I understand that this was not the case nationally – in London, according to the Atos National Demo Facebook page, “150 Police including riot Police were … waiting for 80 disabled demonstrators”.
Elsewhere, people took creative action to raise awareness. Beastrabban’s blog tells of a rosette laid for the victims of Atos and the government’s benefit ‘reforms’ in Derby. He writes: “In the centre of the rosette is a form of the dedication to the dead read out annually for the victims of the First and Second World Wars at the Cenotaph, adapted for these new victims of government indifference and cruelty:
“‘Atos shall not weary them, nor IDS condemn. At the going down of the sun, we shall remember them.’
“Each of the ribbons surrounding this dedication has the name of one Atos’ victims.”
If you want to see the rosette, visit the blog; there is a link to the image.
In Leicester, Jayne Linney was up at 5am, taking her medication, in order to be coherent for a local radio interview at 8am, with time to recover before attending her local demo with around 50 other people.
This featured a programme lasting more than two hours, with speakers, poets and singers – captured by local homeless project Down Not Out and featured in the local press. Further information is on her blog.
But not all experiences were positive. Look at this:

This sign was found outside the Atos office in Weston-Super-Mare. I believe the person in the photograph was among those who found it, not those who made it – so please don’t direct any harsh comments at her.
This sign is what greeted demonstrators in Weston-Super-Mare when they arrived at the Atos office there. Clearly this office contains some very hard-line supporters of government policy, whose attitude demonstrates the blinkered, small-minded, fantasy-world attitude that allows policies like the Atos assessment regime to exist in a supposedly advanced country like ours.
For information: Not everybody attending the Atos day of action was on incapacity or disability benefits. Many were people of excellent health who came along because they are thinking people who have realised how hugely damaging the Atos assessments are, or who have friends and relatives who have been victimised by the system, and wanted to voice their opposition.
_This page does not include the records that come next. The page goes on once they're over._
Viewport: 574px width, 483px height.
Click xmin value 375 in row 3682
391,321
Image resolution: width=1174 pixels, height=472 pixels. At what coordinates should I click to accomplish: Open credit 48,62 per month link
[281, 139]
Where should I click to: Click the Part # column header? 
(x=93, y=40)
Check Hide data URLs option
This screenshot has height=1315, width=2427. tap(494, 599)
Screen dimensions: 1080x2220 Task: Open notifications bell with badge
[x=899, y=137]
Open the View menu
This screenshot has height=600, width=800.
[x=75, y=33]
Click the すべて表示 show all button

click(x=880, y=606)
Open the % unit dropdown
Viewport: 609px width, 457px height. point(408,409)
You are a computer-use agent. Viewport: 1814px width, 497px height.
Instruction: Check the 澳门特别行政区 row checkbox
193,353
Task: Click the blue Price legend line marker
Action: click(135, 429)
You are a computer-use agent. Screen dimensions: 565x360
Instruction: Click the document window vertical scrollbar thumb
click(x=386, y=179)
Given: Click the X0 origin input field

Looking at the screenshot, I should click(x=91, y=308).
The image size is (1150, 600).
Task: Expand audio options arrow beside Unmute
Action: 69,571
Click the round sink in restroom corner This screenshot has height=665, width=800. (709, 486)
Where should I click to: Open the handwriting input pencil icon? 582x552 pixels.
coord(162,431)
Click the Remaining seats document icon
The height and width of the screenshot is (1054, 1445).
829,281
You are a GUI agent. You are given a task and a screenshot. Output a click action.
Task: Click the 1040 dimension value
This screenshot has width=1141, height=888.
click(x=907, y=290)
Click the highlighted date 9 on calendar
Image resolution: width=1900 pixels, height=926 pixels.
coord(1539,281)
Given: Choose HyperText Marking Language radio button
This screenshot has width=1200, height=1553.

A similarly large proportion of those taking part – both able-bodied and with illnesses or disabilities – had jobs. They took time off to join the demonstrations because they believe it is wrong to victimise those who are least able to fight back; that it is wrong to bully them into an early grave.
I cannot speak for any of the other events but at Newtown, three-fifths of those present were able-bodied, including myself.
Long-term readers of this blog will be well aware that Mrs Mike has been at the receiving end of Atos – and DWP – mistreatment for years. That is why I am vocal in my opposition to Atos and the government policies that support its assessment regime.
Was the day of action a success? Yes and no.
Undoubtedly the impact on the general public has been huge. Many, many people have been made aware that people are being pushed to their deaths by government policy, and many more will become aware of it over the next few days, as media reports go out in the local press (for example, I’m expecting a report in a Powys paper today).
But there won’t be a change of policy. We have a government that does not care about public attitudes at any time except during election campaigns. At elections, we know that both Coalition parties are happy to lie through their teeth to you, in order to win your votes.
The task now is to remind people on the street of this fact – as often as is necessary to cement in the knowledge that a vote for the Conservatives or the Liberal Democrats is a betrayal of the most vulnerable people in the UK today.
After all, what kind of psychopath wants their vote to condemn an innocent person to destitution – and possibly even death?